Go through the material that comes after this and count the lines containing "will"; report only the count.

══ DATASET RECORDS

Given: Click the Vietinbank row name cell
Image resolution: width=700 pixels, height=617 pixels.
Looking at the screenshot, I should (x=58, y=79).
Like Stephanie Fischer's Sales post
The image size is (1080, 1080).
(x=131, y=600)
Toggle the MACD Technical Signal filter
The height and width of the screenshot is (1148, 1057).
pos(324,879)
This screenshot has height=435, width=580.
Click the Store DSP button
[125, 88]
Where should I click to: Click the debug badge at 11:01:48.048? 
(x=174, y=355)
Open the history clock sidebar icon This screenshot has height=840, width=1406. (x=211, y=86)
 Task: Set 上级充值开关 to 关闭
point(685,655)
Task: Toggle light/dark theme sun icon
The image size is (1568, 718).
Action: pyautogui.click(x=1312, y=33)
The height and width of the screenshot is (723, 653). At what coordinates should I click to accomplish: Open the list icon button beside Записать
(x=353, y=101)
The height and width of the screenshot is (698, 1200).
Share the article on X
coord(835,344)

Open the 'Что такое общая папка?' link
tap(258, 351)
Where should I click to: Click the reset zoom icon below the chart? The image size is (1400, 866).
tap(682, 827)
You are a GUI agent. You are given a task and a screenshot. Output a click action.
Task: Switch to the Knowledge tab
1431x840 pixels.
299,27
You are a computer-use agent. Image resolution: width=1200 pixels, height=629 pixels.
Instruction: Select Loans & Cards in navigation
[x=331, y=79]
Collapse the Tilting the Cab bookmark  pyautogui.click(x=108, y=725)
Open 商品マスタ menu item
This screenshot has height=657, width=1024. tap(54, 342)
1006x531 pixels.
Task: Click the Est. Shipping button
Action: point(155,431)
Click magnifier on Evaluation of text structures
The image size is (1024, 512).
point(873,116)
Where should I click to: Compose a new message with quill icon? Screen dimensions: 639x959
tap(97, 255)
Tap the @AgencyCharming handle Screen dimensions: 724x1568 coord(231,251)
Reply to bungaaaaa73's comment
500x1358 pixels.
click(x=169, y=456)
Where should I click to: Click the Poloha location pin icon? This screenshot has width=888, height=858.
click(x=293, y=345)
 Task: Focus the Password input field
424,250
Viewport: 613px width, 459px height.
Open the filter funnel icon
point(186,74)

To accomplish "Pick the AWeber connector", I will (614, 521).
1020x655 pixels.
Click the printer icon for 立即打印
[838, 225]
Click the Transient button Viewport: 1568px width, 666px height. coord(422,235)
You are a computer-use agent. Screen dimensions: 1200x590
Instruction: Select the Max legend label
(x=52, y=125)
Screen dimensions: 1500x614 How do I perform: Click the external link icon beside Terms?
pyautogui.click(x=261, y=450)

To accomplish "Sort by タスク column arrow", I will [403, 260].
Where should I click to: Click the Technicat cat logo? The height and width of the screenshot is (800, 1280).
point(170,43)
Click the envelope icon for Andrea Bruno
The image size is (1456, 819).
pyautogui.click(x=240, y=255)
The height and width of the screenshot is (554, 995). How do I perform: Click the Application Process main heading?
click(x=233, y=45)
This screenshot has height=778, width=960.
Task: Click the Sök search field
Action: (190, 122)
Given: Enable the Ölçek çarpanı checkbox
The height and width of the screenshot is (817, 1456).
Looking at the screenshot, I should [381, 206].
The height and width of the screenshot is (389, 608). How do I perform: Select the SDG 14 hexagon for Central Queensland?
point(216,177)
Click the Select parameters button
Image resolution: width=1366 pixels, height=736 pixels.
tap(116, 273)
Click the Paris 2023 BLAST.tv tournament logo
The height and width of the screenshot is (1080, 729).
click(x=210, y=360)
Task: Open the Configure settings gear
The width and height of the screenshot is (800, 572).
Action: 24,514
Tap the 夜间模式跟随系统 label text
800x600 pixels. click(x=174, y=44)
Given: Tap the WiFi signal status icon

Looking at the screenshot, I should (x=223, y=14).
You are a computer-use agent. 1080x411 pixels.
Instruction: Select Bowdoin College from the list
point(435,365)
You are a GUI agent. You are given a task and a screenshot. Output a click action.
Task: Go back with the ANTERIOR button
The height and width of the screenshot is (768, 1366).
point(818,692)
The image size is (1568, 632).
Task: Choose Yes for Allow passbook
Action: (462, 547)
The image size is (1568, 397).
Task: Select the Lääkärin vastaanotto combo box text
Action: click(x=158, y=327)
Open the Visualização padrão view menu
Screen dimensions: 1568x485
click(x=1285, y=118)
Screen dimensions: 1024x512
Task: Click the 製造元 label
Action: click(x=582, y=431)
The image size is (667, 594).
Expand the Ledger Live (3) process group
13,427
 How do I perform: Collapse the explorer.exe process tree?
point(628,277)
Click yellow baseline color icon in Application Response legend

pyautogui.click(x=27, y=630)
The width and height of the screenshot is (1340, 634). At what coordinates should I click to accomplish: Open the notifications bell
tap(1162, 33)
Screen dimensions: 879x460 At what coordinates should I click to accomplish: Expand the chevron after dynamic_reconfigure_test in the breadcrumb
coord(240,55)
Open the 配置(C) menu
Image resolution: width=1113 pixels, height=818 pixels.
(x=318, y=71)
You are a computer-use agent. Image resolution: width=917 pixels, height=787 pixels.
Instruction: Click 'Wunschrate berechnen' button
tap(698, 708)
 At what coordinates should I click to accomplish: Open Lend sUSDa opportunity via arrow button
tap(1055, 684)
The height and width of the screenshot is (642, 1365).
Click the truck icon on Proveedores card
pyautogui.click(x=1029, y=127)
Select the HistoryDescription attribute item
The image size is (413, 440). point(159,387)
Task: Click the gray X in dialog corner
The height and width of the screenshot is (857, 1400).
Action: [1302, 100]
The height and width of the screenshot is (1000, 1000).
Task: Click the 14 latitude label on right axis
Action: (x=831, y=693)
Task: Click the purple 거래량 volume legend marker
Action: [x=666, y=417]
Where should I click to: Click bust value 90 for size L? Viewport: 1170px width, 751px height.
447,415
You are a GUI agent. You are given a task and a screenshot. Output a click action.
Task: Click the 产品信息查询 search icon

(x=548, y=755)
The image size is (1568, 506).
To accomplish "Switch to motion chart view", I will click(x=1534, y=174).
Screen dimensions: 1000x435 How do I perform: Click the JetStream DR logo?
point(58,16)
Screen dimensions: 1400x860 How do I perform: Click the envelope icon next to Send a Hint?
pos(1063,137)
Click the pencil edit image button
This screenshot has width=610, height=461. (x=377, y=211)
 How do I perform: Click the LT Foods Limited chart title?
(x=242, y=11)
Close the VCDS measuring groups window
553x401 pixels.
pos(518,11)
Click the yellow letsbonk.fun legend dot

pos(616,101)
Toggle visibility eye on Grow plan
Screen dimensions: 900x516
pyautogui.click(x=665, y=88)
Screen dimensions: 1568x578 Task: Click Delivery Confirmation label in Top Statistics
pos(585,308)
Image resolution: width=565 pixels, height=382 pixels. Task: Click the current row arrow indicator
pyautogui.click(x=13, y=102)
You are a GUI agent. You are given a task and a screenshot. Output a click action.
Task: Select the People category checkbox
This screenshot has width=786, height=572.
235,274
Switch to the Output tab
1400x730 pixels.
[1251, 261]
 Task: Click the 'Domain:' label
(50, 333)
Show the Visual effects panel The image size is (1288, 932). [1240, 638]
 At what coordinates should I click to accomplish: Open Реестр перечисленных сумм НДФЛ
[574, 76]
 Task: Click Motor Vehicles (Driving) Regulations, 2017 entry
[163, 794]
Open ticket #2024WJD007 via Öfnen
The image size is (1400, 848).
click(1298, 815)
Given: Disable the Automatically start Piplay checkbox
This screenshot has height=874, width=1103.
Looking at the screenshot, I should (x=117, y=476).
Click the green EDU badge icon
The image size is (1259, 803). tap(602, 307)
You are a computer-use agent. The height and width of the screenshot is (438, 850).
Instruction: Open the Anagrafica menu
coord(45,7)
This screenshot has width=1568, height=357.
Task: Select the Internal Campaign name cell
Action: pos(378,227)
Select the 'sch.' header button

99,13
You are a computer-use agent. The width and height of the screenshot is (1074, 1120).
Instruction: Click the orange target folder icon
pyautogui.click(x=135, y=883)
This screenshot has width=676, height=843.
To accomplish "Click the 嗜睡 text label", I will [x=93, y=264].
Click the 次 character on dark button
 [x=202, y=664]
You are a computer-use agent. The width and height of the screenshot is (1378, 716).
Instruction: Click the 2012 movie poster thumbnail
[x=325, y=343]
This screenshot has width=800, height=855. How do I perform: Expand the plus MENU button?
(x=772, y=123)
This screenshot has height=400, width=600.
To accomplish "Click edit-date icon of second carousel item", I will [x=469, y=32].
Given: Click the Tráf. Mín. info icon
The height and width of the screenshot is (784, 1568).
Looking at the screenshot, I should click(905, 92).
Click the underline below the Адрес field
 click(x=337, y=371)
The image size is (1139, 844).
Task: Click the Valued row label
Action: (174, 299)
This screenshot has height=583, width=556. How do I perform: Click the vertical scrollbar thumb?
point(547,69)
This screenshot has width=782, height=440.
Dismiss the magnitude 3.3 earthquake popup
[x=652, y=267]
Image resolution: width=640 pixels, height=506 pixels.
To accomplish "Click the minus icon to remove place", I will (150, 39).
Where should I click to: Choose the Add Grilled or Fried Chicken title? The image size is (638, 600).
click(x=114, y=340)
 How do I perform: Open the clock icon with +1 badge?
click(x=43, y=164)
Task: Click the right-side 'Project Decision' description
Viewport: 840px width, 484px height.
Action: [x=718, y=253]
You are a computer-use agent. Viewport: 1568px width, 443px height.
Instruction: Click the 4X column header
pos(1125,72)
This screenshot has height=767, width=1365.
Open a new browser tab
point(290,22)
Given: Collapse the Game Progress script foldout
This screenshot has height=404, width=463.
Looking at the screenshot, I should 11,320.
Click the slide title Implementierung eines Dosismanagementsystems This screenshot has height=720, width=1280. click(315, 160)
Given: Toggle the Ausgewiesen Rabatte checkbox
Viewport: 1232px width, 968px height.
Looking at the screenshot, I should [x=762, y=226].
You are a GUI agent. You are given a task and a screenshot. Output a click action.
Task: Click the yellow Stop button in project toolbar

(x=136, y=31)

════

_SOLUTION TO THE EXERCISE_: 6